----- ENTRIES PROVIDED

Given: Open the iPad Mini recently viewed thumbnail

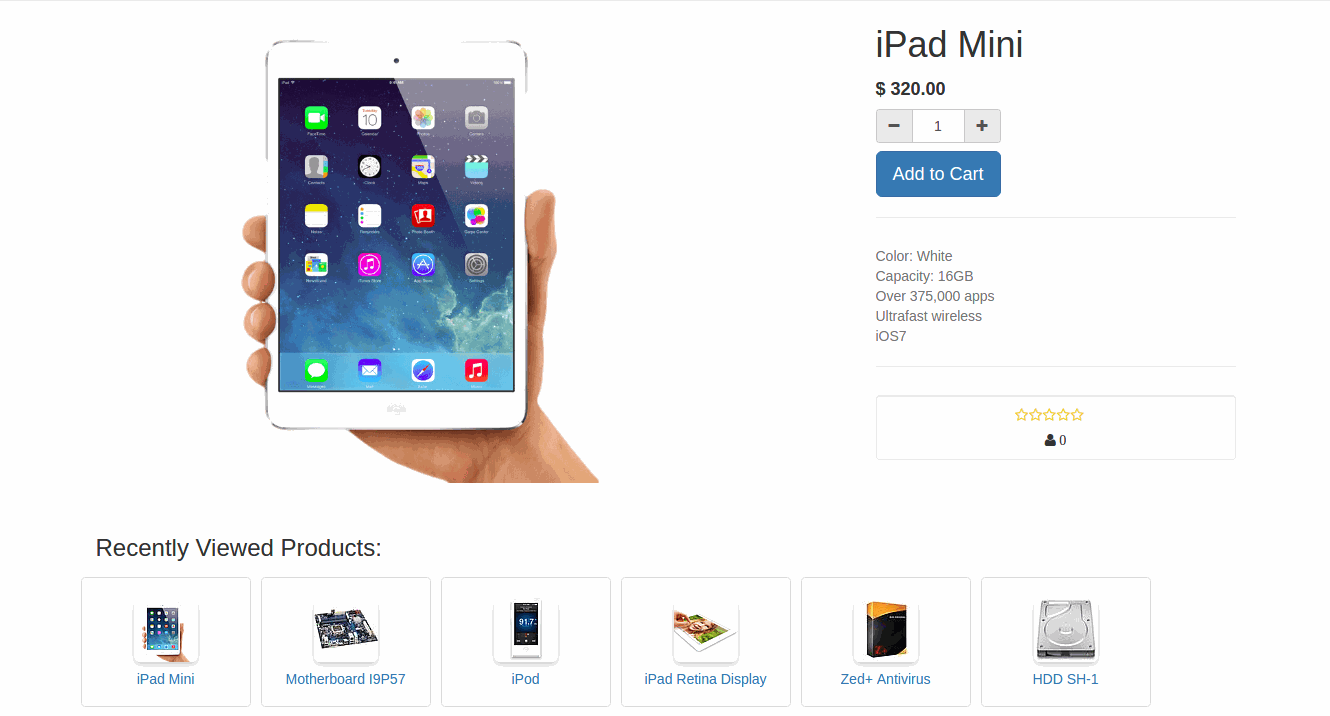Looking at the screenshot, I should click(x=166, y=633).
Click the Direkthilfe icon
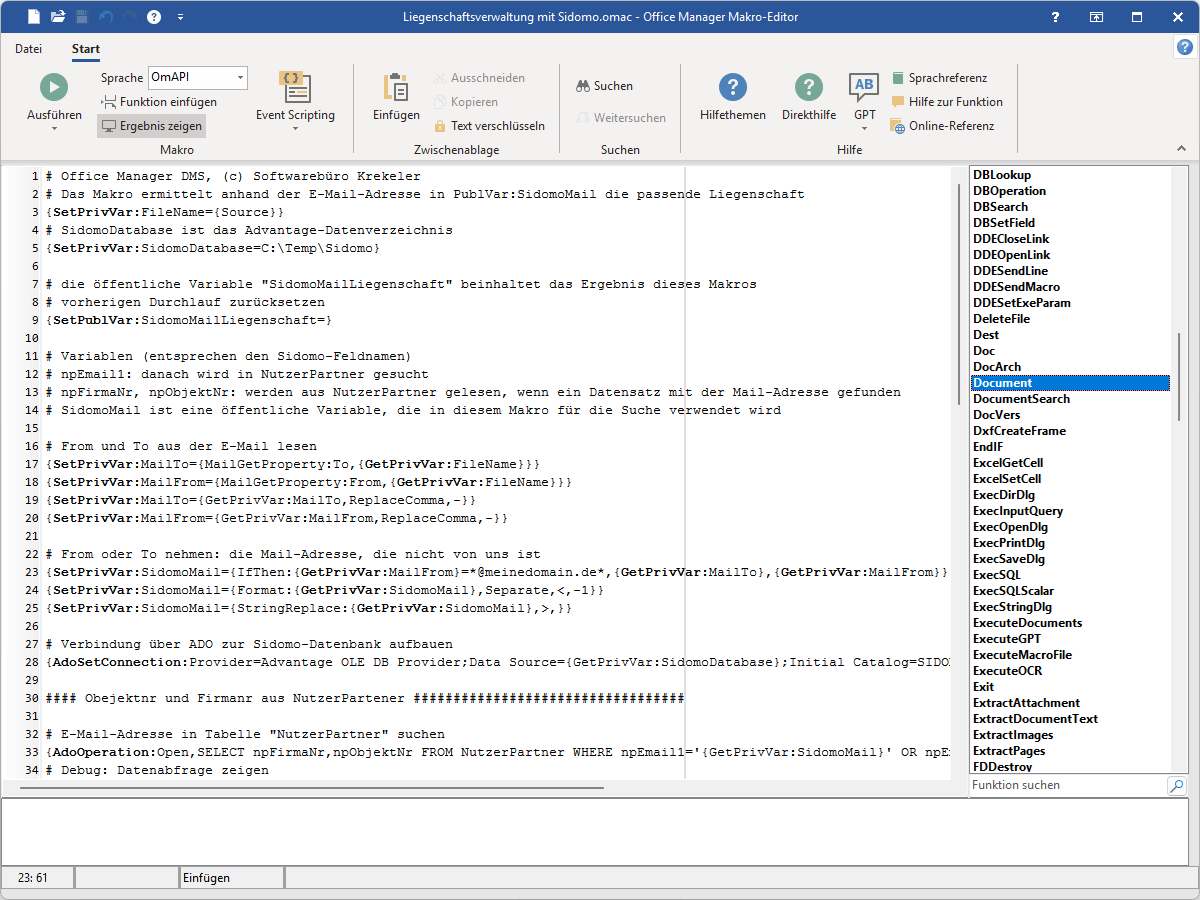This screenshot has height=900, width=1200. coord(808,88)
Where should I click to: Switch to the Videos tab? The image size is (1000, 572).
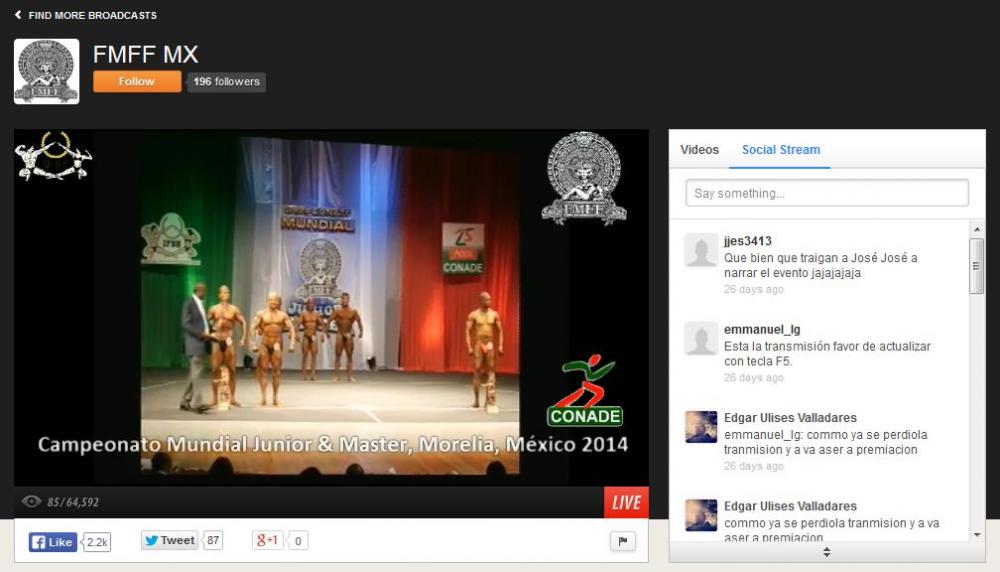(x=699, y=150)
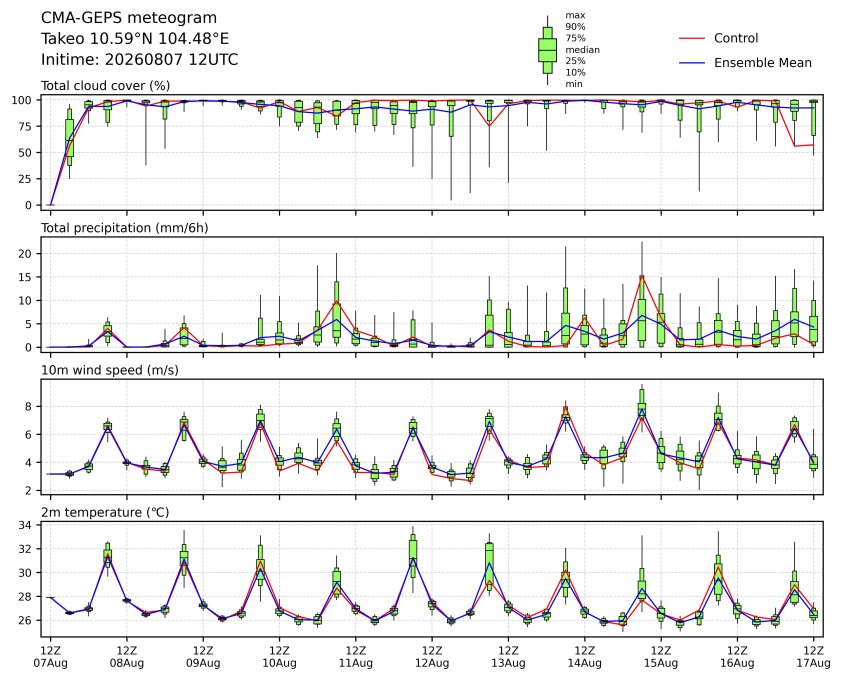Click the Total cloud cover panel title
This screenshot has height=680, width=842.
tap(106, 86)
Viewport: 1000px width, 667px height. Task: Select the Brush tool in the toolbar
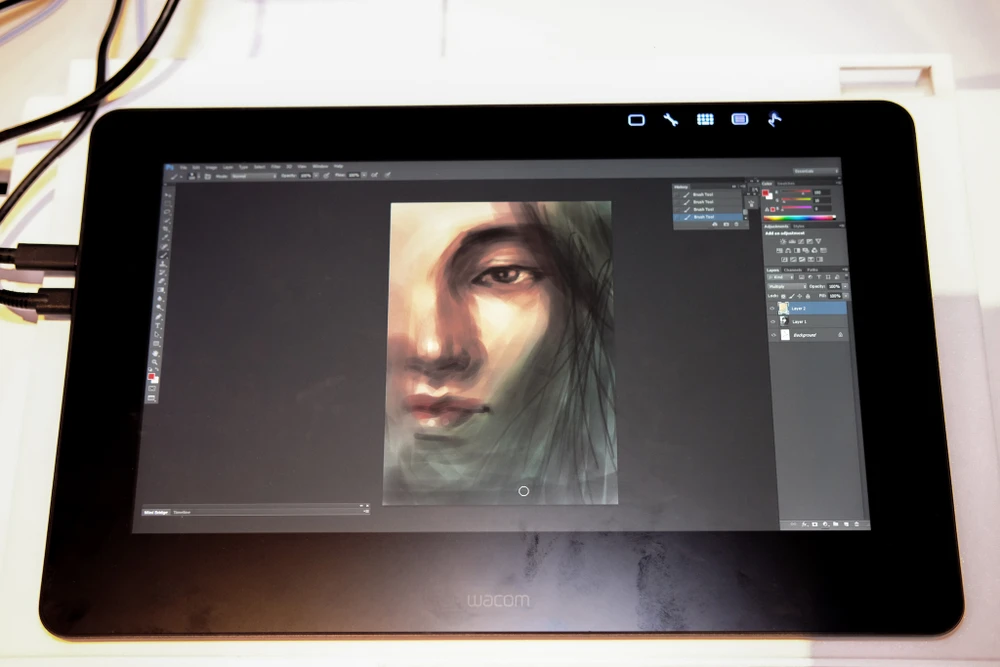pyautogui.click(x=162, y=254)
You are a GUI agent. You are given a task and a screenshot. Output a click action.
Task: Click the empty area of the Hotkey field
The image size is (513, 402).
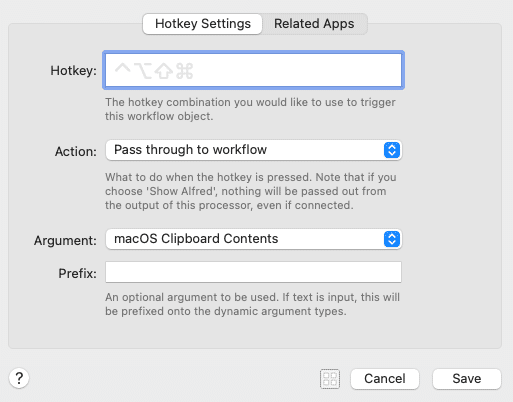point(297,70)
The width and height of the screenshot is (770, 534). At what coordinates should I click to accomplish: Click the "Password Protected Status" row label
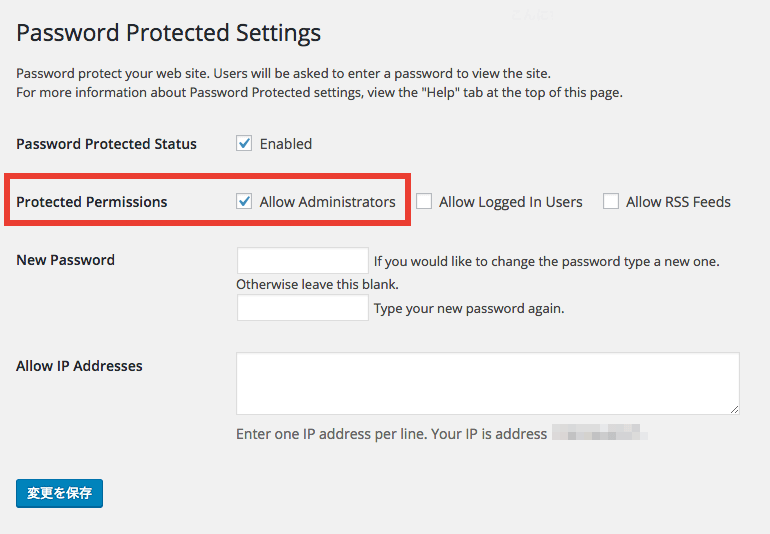click(x=107, y=144)
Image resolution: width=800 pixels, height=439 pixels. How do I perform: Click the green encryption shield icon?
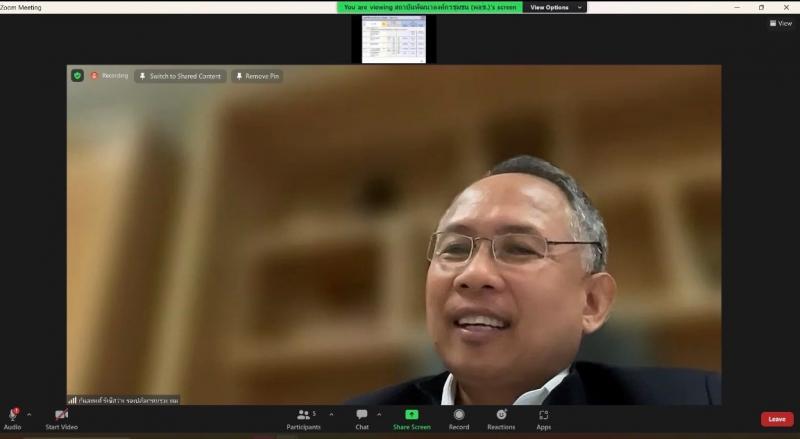[x=77, y=76]

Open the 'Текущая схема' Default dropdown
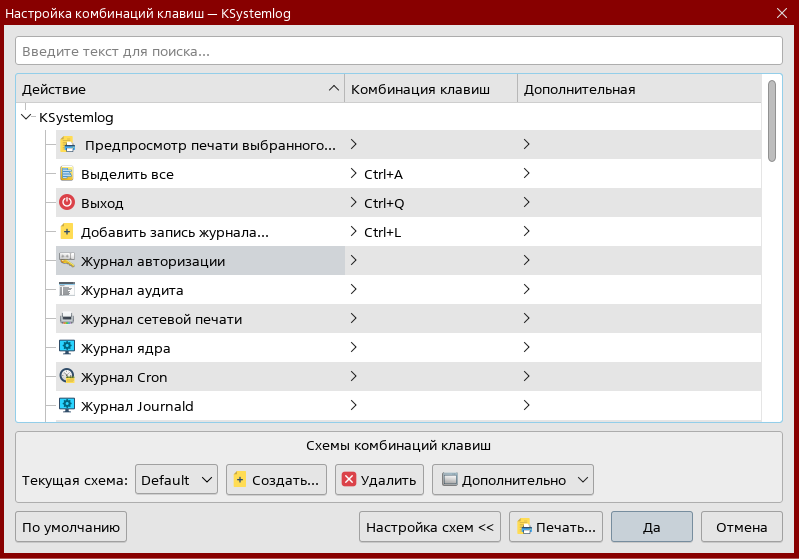176,480
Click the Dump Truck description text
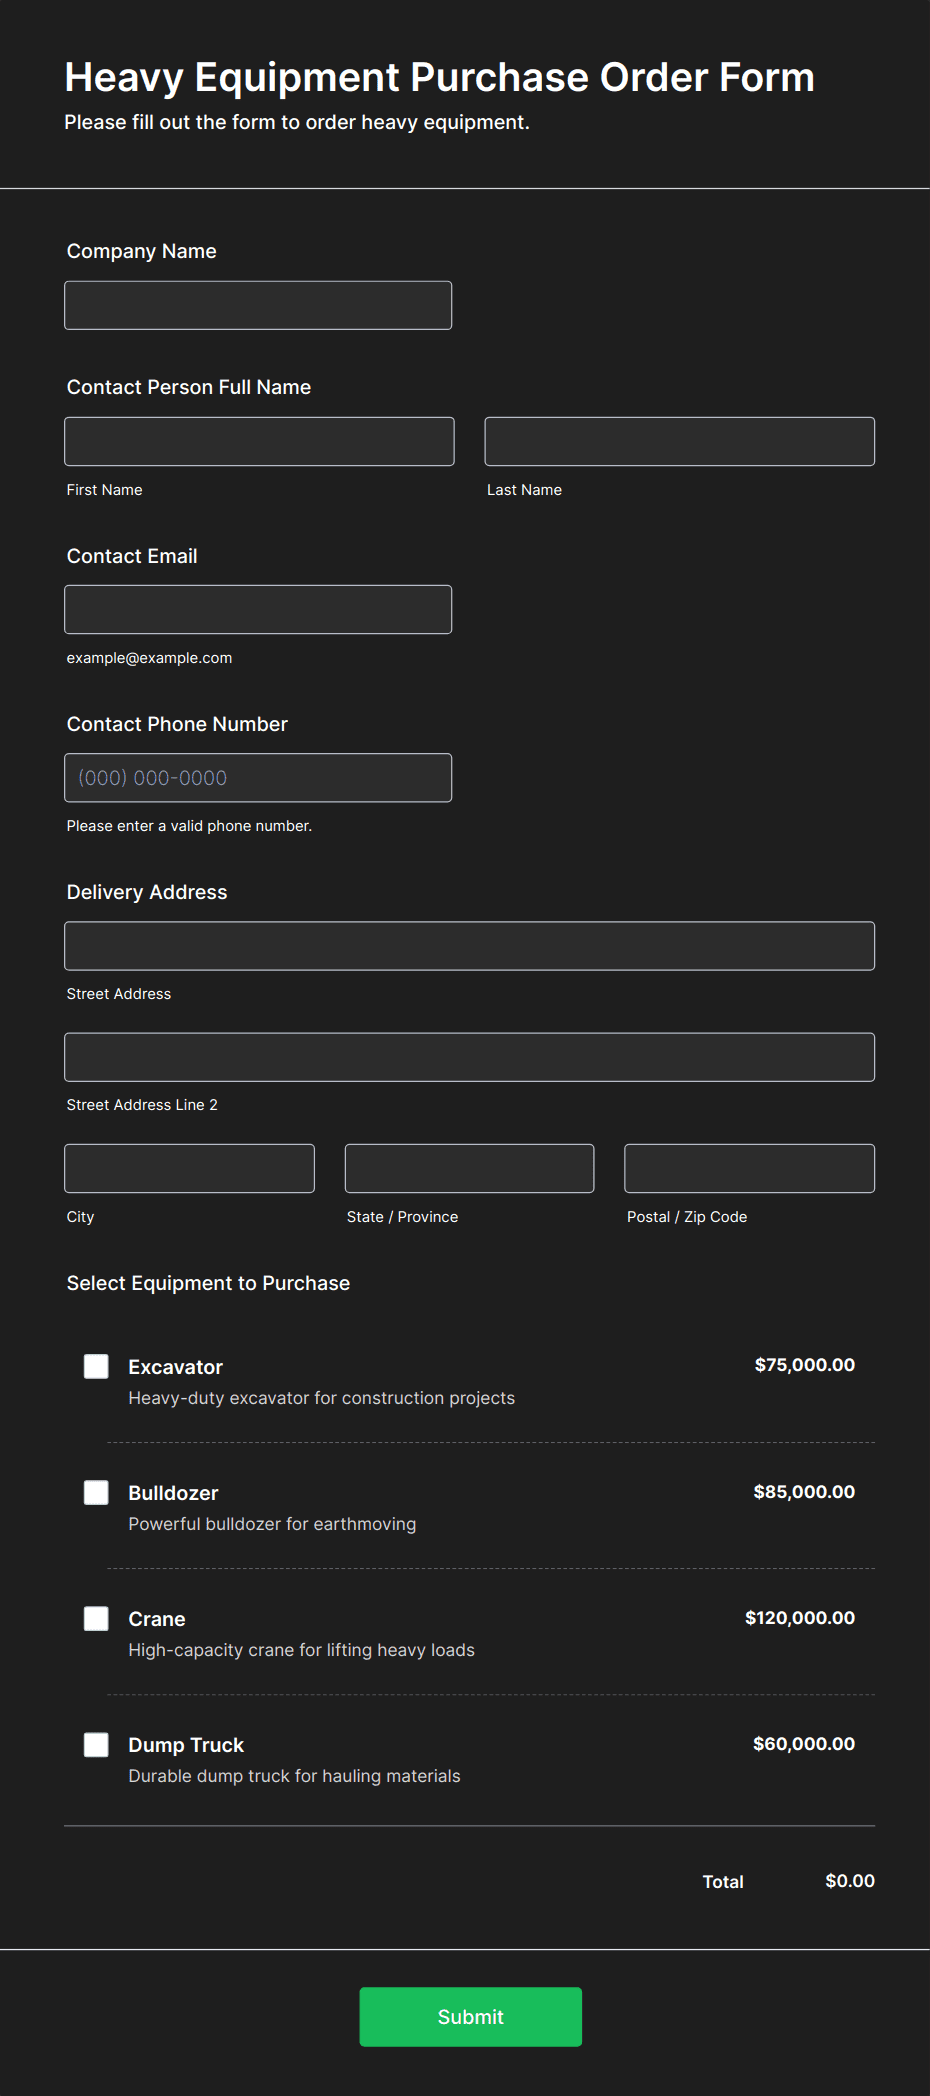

----------

The records above must be printed exactly; the pictures stay out.

SOLUTION FOR THIS PROBLEM >>
Given: Open the iPad Mini recently viewed thumbnail

Looking at the screenshot, I should click(x=166, y=633).
Click the Direkthilfe icon
This screenshot has height=900, width=1200. coord(808,88)
Where should I click to: Switch to the Videos tab? The image size is (1000, 572).
(x=699, y=150)
Click the Total cloud cover panel title
This screenshot has height=680, width=842.
tap(106, 86)
Viewport: 1000px width, 667px height. Task: Select the Brush tool in the toolbar
pyautogui.click(x=162, y=254)
You are a GUI agent. You are given a task and a screenshot. Output a click action.
Task: Click the empty area of the Hotkey field
The image size is (513, 402).
point(297,70)
The width and height of the screenshot is (770, 534). At what coordinates should I click to accomplish: Click the "Password Protected Status" row label
click(x=107, y=144)
Image resolution: width=800 pixels, height=439 pixels. How do I perform: Click the green encryption shield icon?
[x=77, y=76]

Open the 'Текущая схема' Default dropdown
176,480
Click the Dump Truck description text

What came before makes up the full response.